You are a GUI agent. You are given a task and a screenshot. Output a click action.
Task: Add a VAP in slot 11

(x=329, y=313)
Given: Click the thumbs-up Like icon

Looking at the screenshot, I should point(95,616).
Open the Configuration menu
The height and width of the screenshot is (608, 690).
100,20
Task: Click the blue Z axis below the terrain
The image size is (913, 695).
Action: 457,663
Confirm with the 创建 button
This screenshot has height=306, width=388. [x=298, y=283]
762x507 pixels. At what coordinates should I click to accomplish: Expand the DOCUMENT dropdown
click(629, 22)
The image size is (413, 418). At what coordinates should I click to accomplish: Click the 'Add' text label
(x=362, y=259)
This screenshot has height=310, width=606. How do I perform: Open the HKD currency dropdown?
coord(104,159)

····················

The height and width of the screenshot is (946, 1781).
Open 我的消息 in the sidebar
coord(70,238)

····················

### Directions
When you reach the line with "You are a GUI" in the records above, start writing out lines exactly, and stop once the line with "Open the Configuration menu" has been written; include nothing else.

### Response area
You are a GUI agent. You are given a task and a screenshot. Output a click action.
Task: Add a VAP in slot 11

(x=329, y=313)
Given: Click the thumbs-up Like icon

Looking at the screenshot, I should point(95,616).
Open the Configuration menu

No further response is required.